● **Written problem a**
Change "ScanGear" to "Printer Setup" in the records, giving everything from the line that contains "This screenshot has width=886, height=593." down to the end of the records with nothing else altered. Leave the pictures out of your answer.

● **Given text**
····················

Postby counsellj » Mon Oct 19, 2015 11:41 pm

As members of TIC-170 Club, I feel we have an obligation and benefit of being able to serve as ambassadors and mentors toward other pilots in regards to our beautiful round tail airplanes and general aviation. Approximately one year ago I received a phone call from a gentlemen that was interested in buying a C-170. He was a new member of the club and utilized the directory to find fellow members in the local area. He called me, introduced himself and explained his desire to take a look at my 55’ B-model and pick my brain about owning a -170. We got together at my hanger and enjoyed talking planes and even realized that Bill’s father had been one of my aviation college professors. Over the next several months we kept in touch and talked about various airframes that went up for sale.

A couple months ago I received an email from Bill featuring details and photos of an aircraft he found in the Phoenix area. He was curious if I could give him my initial thoughts on the aircraft. I passed on much of the same great advice I received from club members when I was in his shoes several years ago. Bill made arrangements to travel to Chandler Municipal, KCHD to thoroughly evaluate this bird with the assistance of a recommended A/P. While I was on a layover in Phoenix recently I had the opportunity to lay my eyes upon this bird and I could see why Bill had been so excited about it. The pre-buy and annual inspection, as well as the negotiations was all successfully completed. Now Bill just had to learn to fly his new bird. Bill had started his tail wheel training on a Champ at our home airport. We all know that a champ and a 170 don't fly and handle the same, especially on the ground, but it laid a good foundation to build from. Bill had several days off before he and I were going to ferry the plane home and he made good use of that time to get introduced to the plane with a local CFI that had checked out the previous two owners.

····················

● **Records about locating elements on screens**
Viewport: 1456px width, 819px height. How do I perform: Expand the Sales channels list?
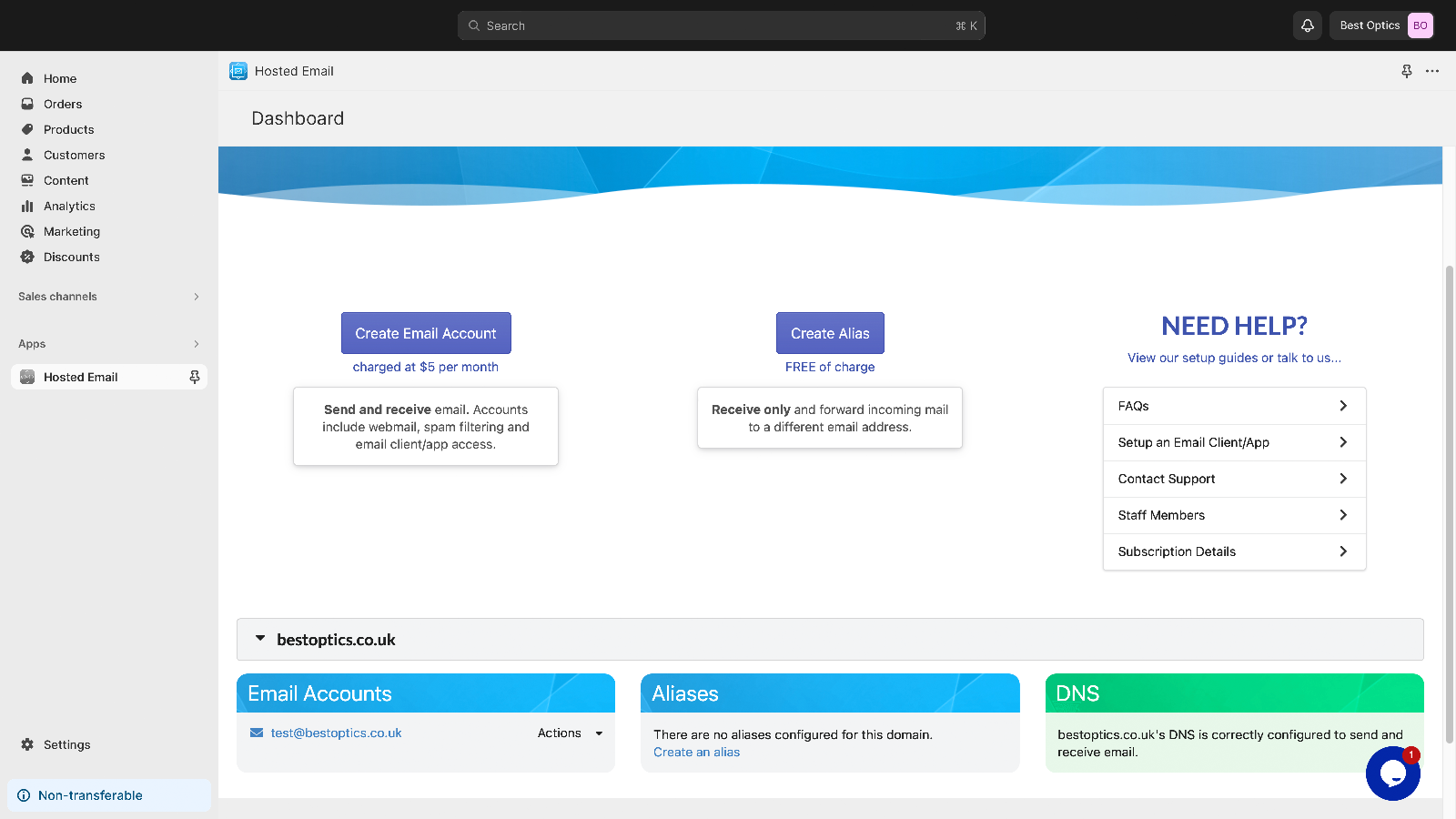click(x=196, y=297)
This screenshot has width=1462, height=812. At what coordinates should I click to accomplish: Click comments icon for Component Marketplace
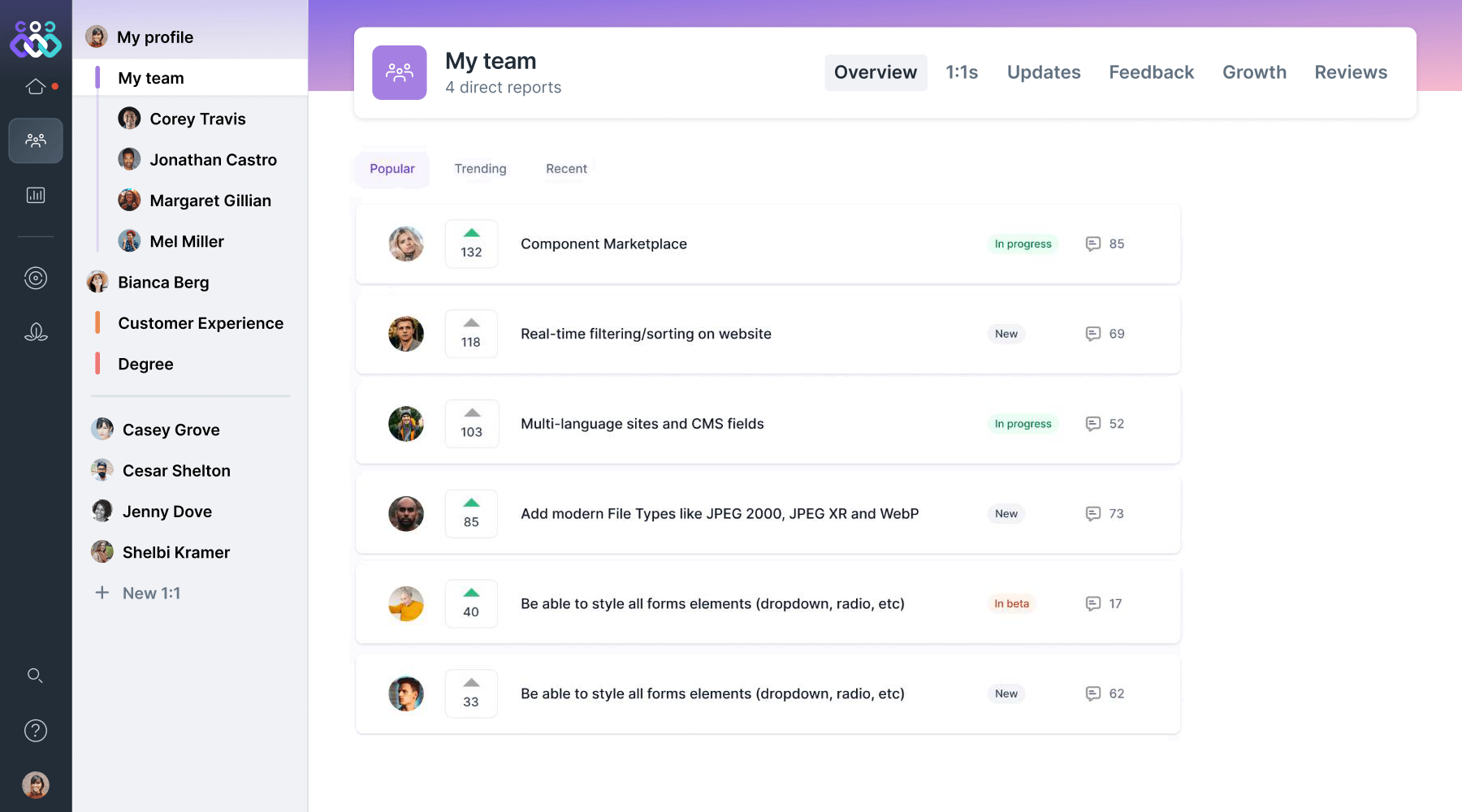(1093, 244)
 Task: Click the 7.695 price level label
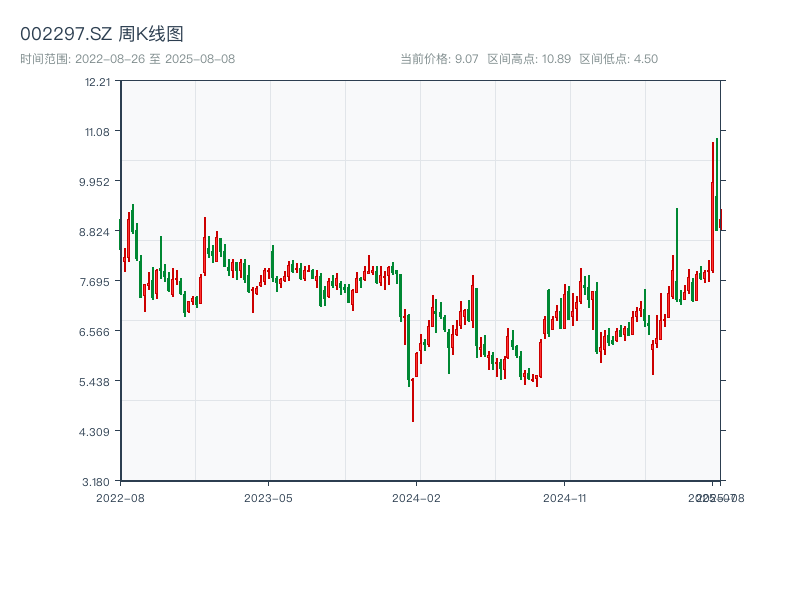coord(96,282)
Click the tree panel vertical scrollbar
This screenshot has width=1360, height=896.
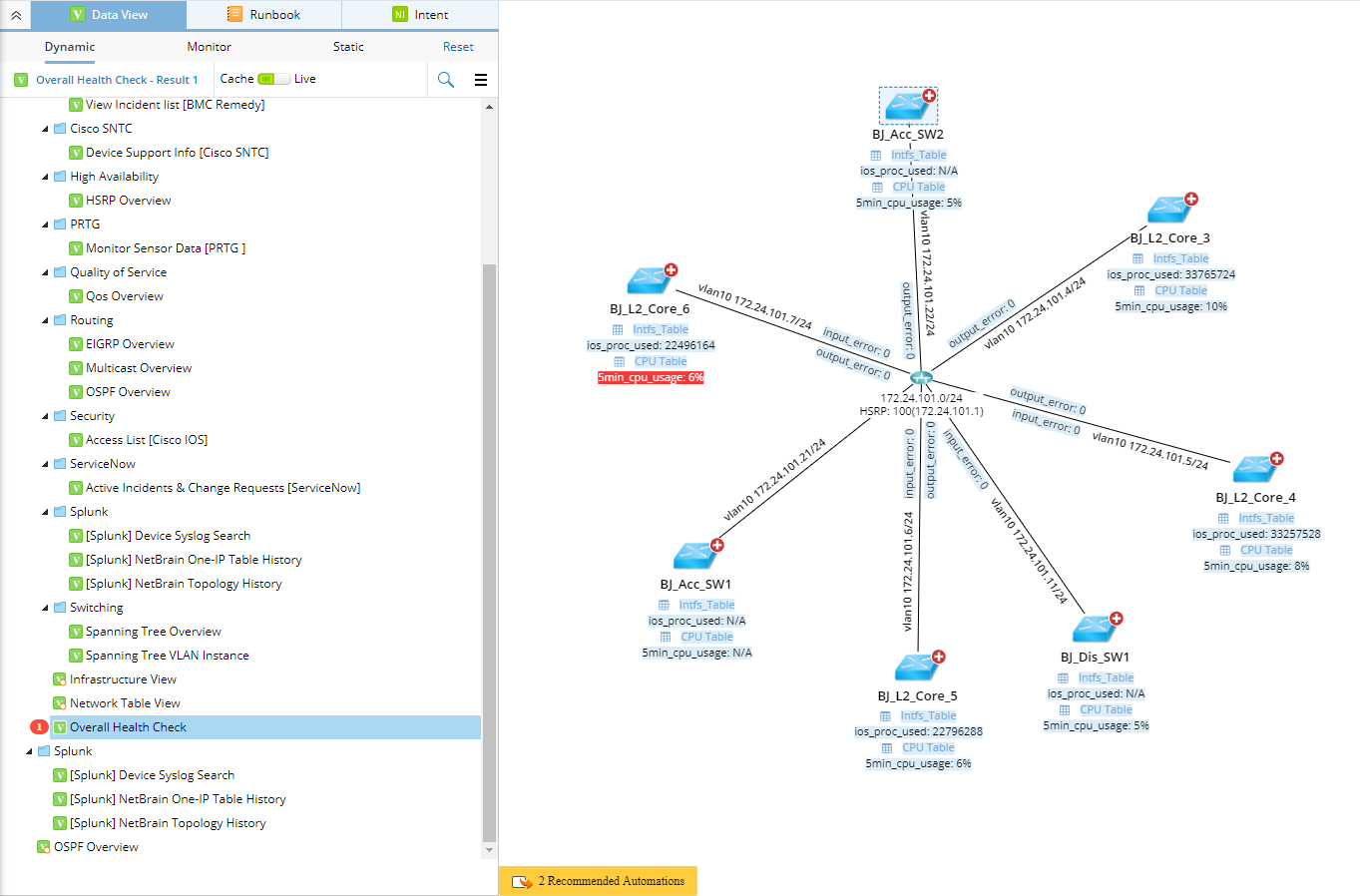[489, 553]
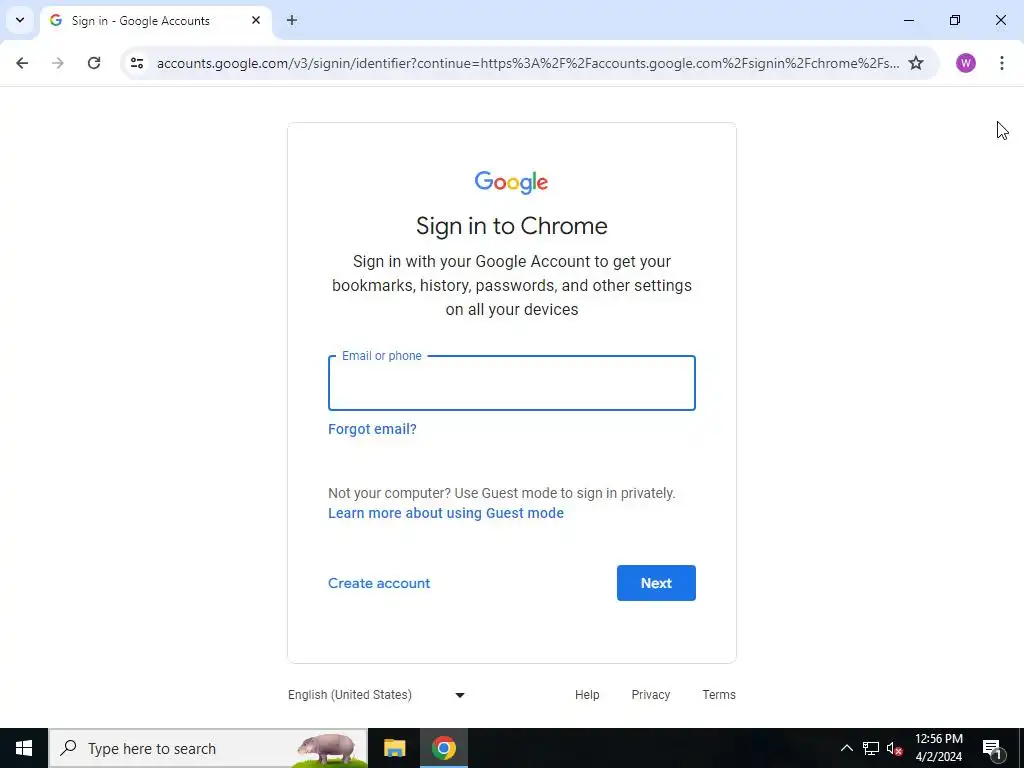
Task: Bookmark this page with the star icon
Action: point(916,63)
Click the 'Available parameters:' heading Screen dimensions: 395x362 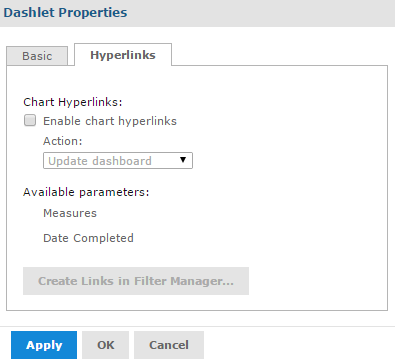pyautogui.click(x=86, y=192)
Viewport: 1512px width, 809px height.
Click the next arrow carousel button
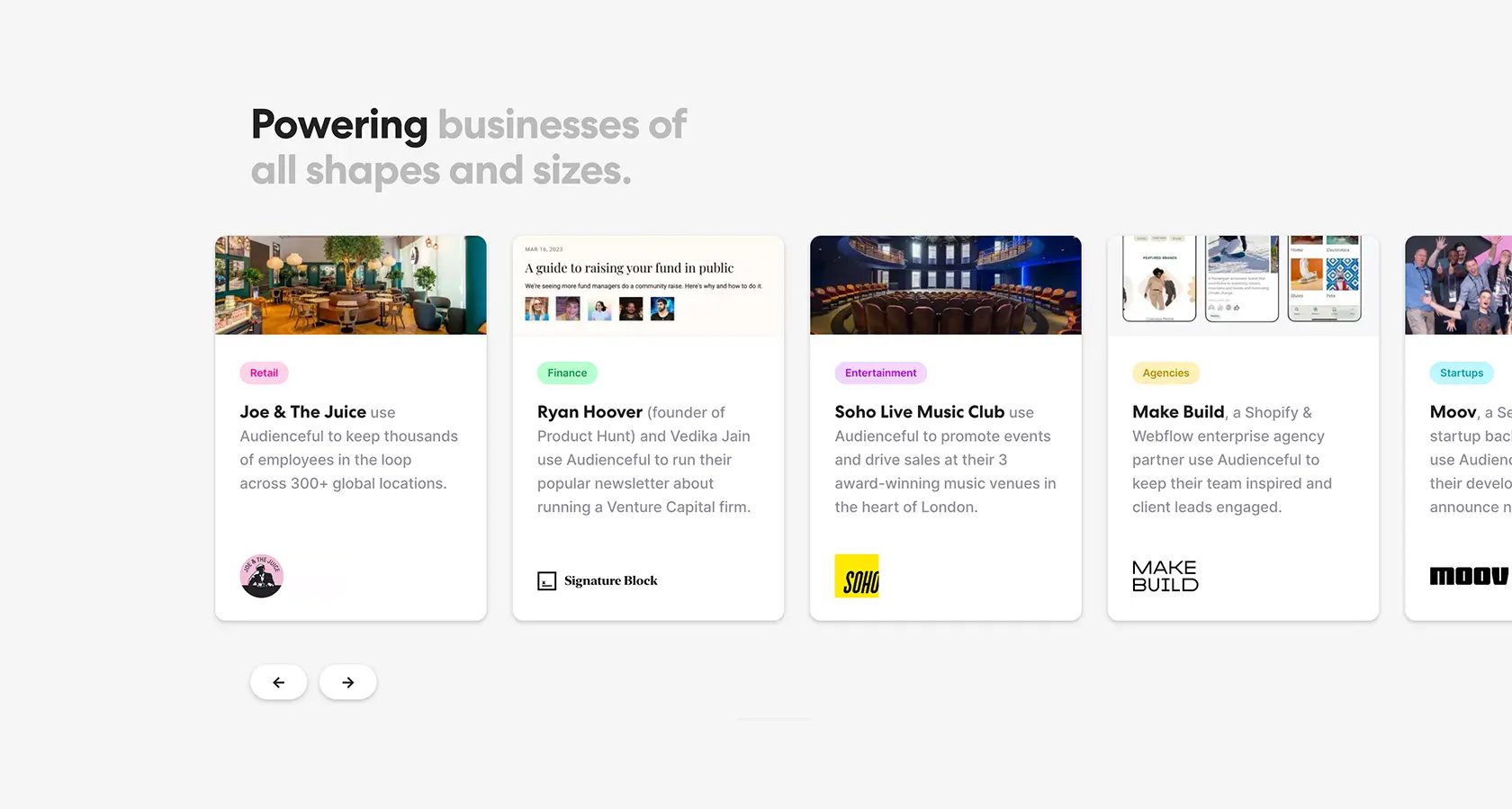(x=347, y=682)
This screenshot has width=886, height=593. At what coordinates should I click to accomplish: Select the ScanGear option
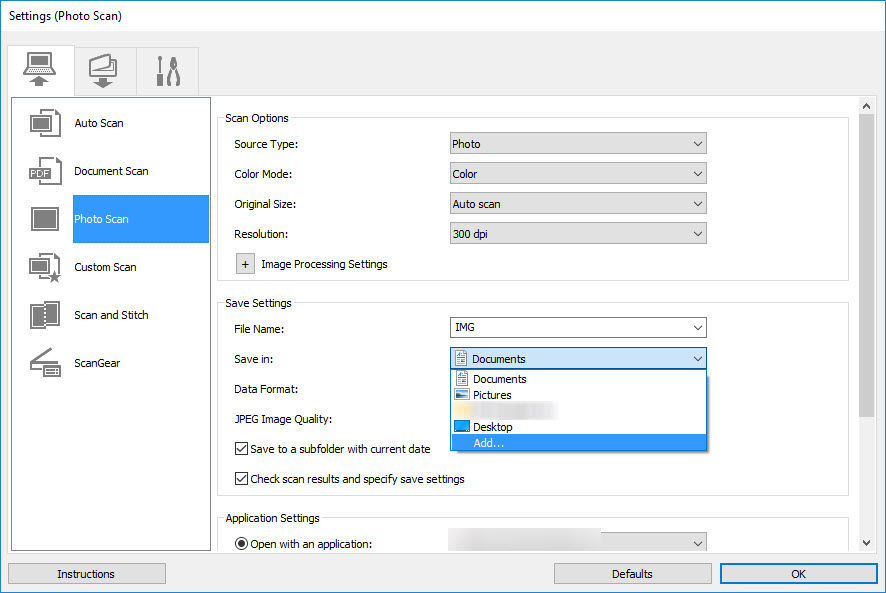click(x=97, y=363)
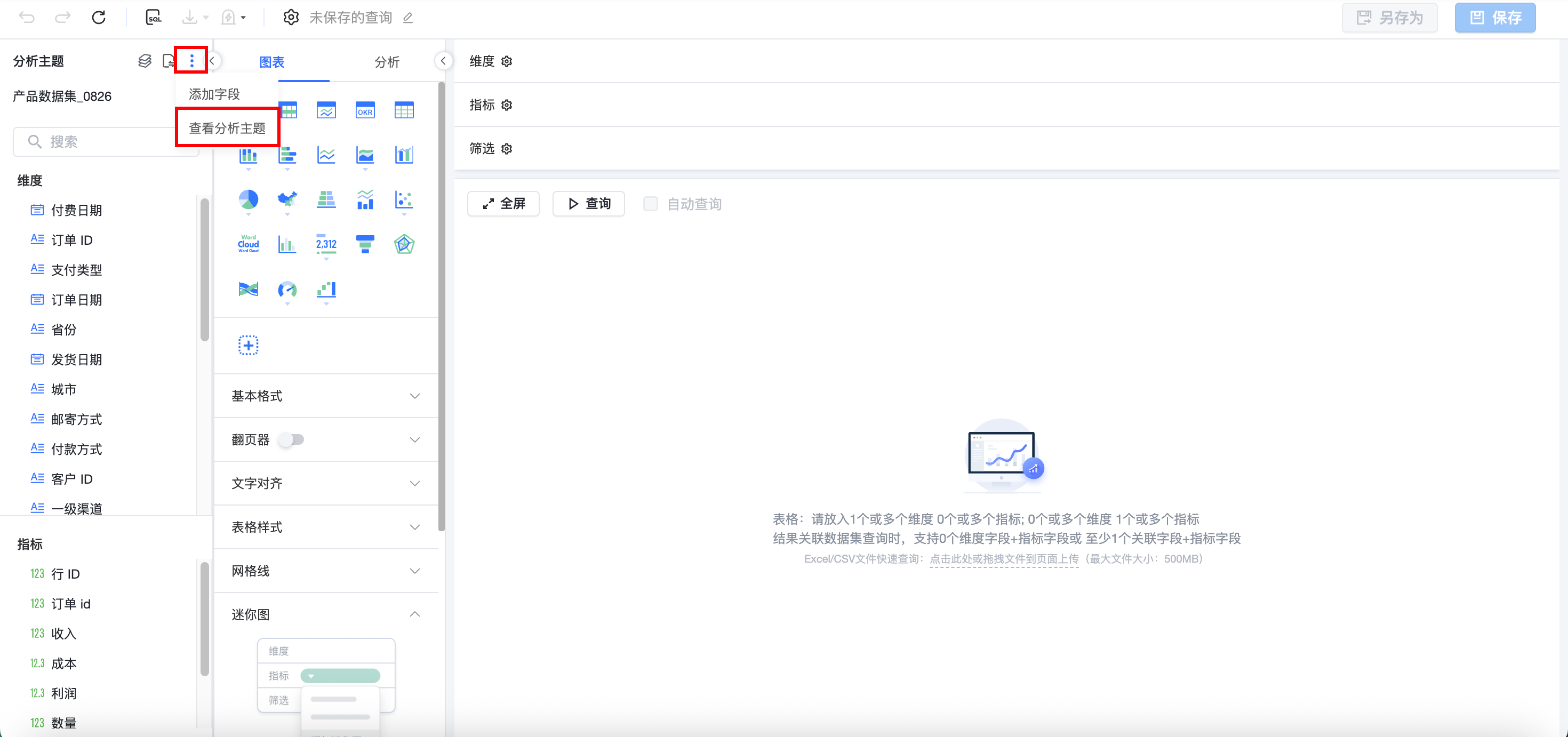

····················

● **Written problem b**
Write what comes next in the post about Bill buying a C-170, picking up after its final sentence.

● **Reply a**
This screenshot has width=886, height=593. At what coordinates should I click to accomplish: Select the Printer Setup option
click(x=97, y=363)

● **Reply b**
I returned to PHX on the 20th of Sept to prepare for the trip home with Bill and his priced possession. The original plan was to prepare the plane that afternoon and depart first thing in the morning with the cool air. When I arrived, Bill stated that the airplane was all fueled, oiled and loaded. The weather was good for our planned route to the northwest through AZ, NV, ID, OR and WA. Mr. Buchanan also stated he was sick and tired of the Phoenix heat and wanted to leave that afternoon if I was okay with the change in plans. I was all for leaving early, so we jumped in the plane at 12:30, opened both windows and started to journey home.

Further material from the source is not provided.